● WORK ORDER
Pictures aside, print all of the data below exactly as written.

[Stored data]
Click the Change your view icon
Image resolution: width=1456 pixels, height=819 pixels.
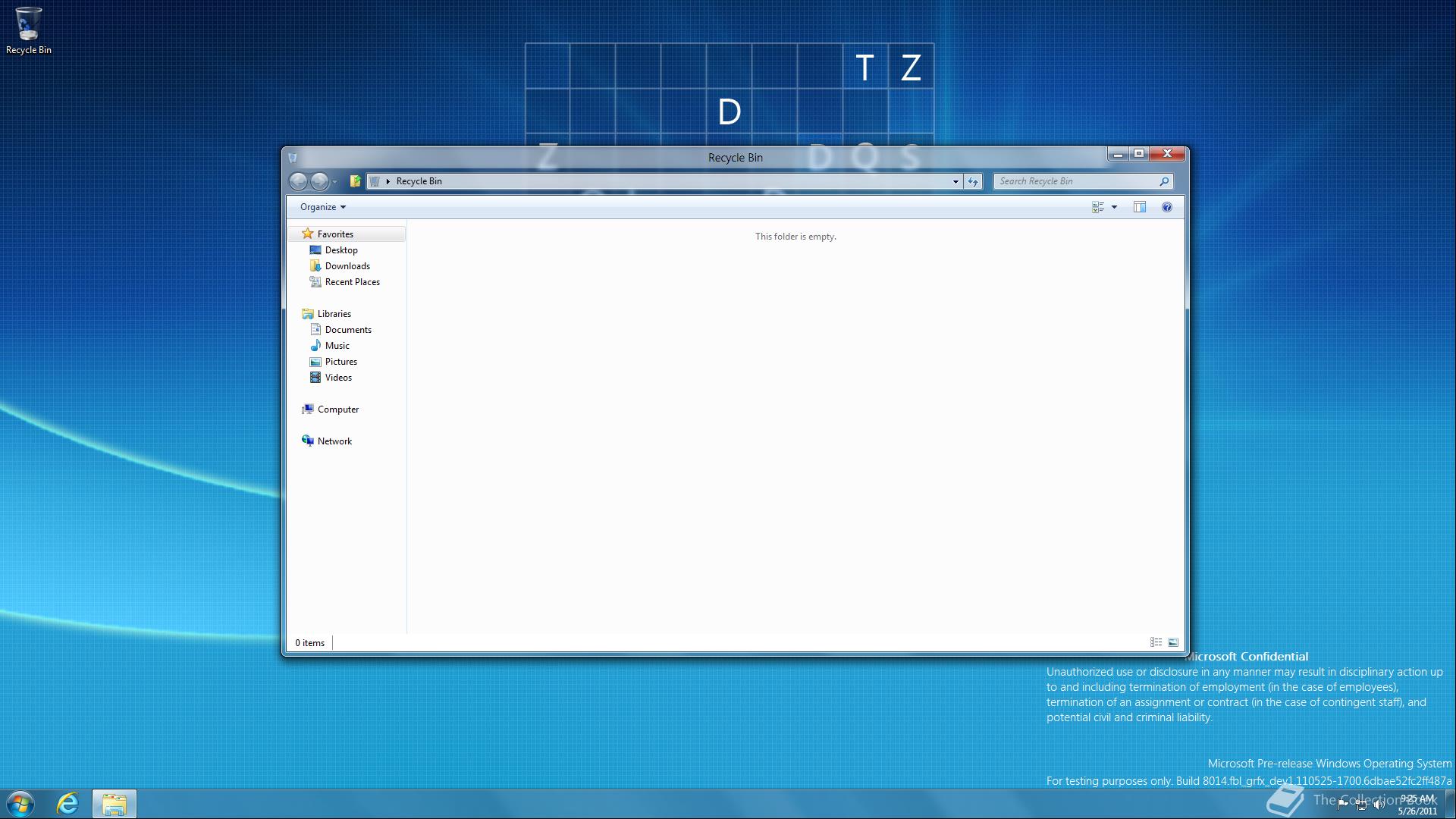1098,207
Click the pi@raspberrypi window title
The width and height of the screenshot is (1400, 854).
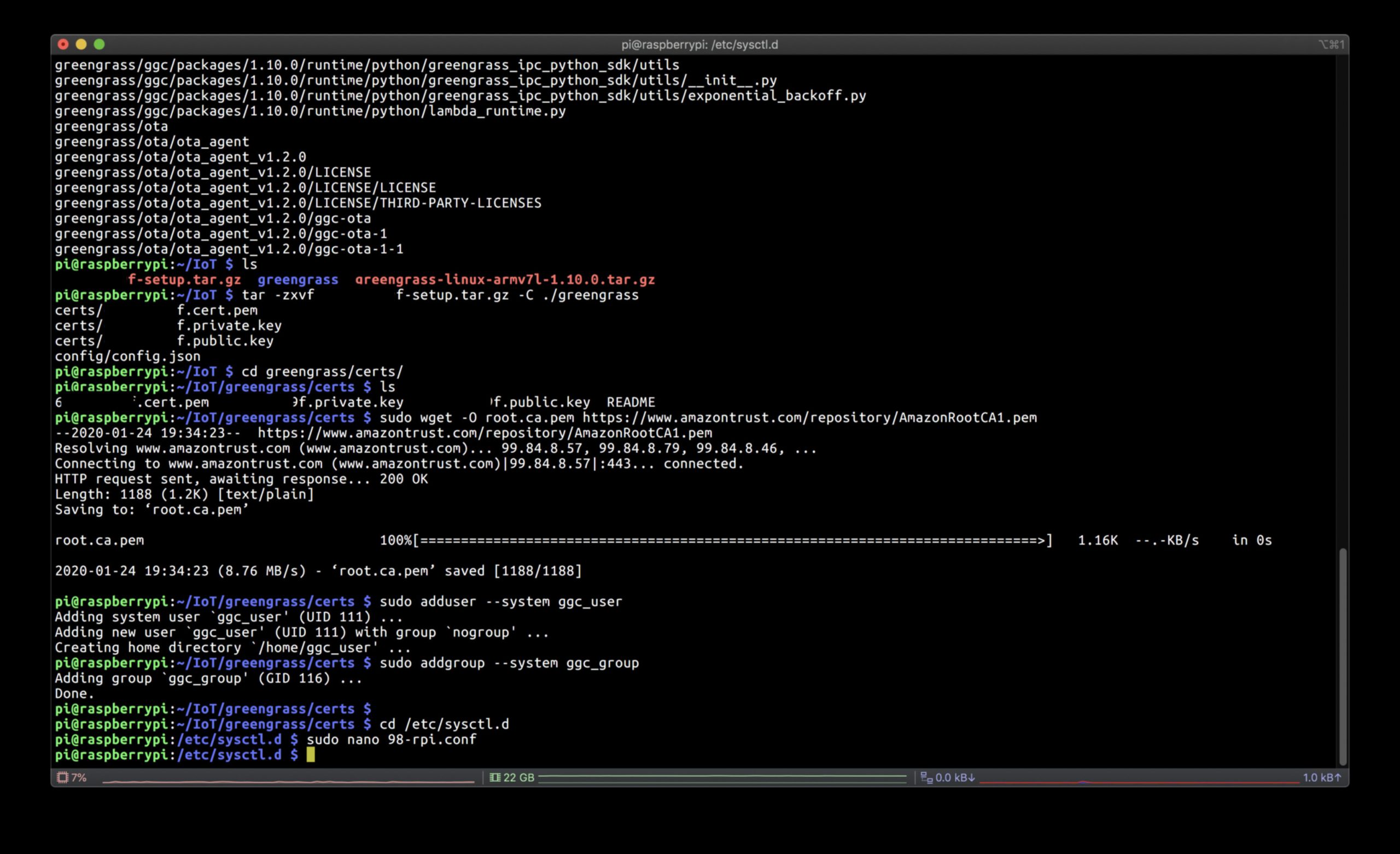click(x=699, y=44)
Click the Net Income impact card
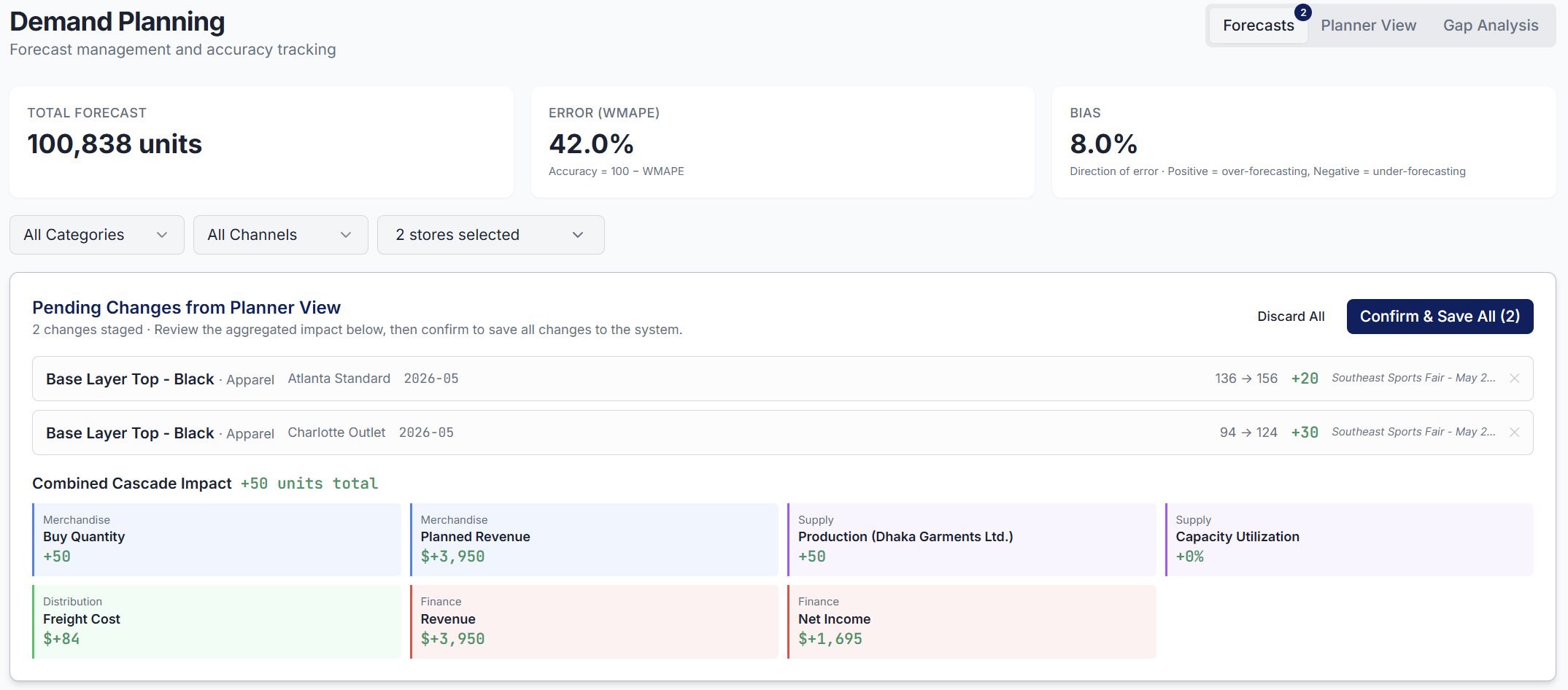Viewport: 1568px width, 690px height. (971, 621)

● RESPONSE
Click the Change your view icon
Image resolution: width=1456 pixels, height=819 pixels.
1098,207
Click the pi@raspberrypi window title
The width and height of the screenshot is (1400, 854).
click(x=699, y=44)
Click the Net Income impact card
Viewport: 1568px width, 690px height. (971, 621)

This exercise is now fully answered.